Mientras el caballero galopaba por la plaza, palmeando a su caballo en el cuello, saludando y recibiendo los aplausos y los honores de su victoria, la gente se lanzó sobre el cadáver del animal, peleando entre sí por hacerse con el rabo, los testículos o cualquier parte que pudieran cortar antes de que continuase la fiesta. Se trataba de los «chindas», que después vendían aquellos despojos, principalmente el preciado rabo del toro, a los mesoneros de la Corredera.

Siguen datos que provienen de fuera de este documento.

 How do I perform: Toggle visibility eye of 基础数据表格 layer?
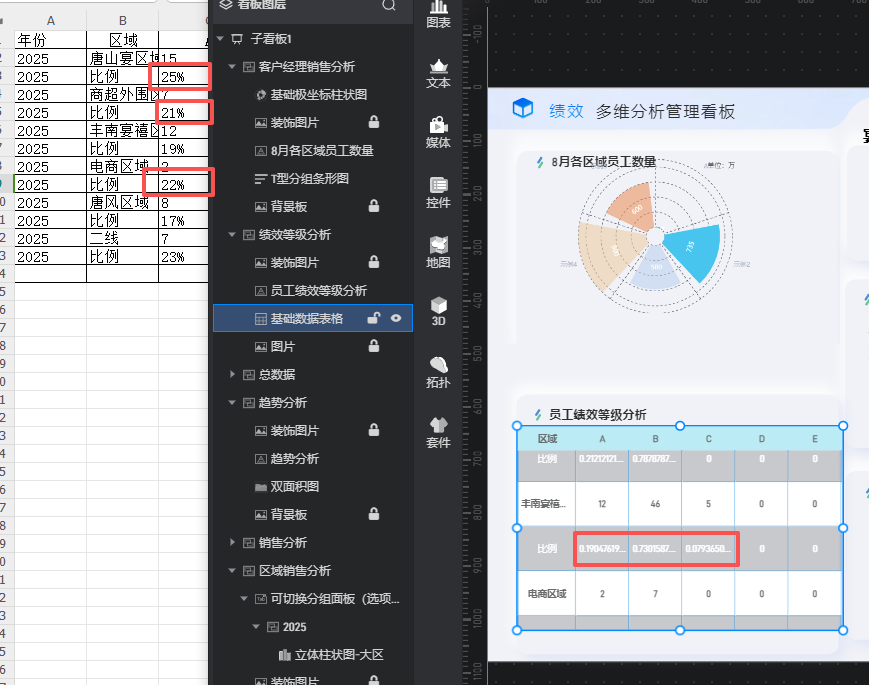(x=396, y=319)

A través de los gritos y los silencios, Hernando intentó imaginar el desarrollo de la fiesta desde la plaza de las Cañas, donde se encontraba; nunca había presenciado un juego de toros y lo más cerca que había estado de un toro fue cuando éste le saltara por encima mientras él protegía el cuerpo de Fátima. ¿Qué estaría sucediendo en la plaza? Con esa pregunta en la mente se peleaba por el estiércol con otros hombres que también lo pretendían. «Esta tarde no puedes fallar —le había advertido el oficial—. Por lo menos tienes que llenar el capazo. Nos servirá para la capa superior del pozo.» Sin embargo, tenía una ventaja sobre aquellos otros que luchaban con él por el estiércol: no temía a los caballos y se apercibió de esa circunstancia. Era diferente recoger el estiércol de una calle una vez ya habían pasado las caballerías que hacerlo en el momento en el que el animal acababa de estercolar. Los caballos estaban nerviosos junto a la plaza: sabían lo que sucedía; no era la primera vez que se enfrentaban a los toros, en la ciudad o en las dehesas, y se mostraban tremendamente inquietos, manoteando y relinchando. Sus competidores no estaban acostumbrados a tratar con los caballos de los nobles, de raza, coléricos algunos, nerviosos todos, y tan pronto Hernando veía que alguno de ellos estercolaba y que alguien corría en busca del excremento, él también lo hacía, bruscamente, espantando al caballo. Entonces sus contrincantes acostumbraban a apartarse, temerosos, de los amenazadores pies del animal y Hernando se lanzaba sobre el estiércol. Los criados de los nobles, que actuaban de palafreneros y que se turnaban entre la plaza de las Cañas o la Corredera según estuviese o no su señor, encontraron en aquella competición una forma de entretenimiento y le avisaban en el momento en que alguno de los caballos estercolaba.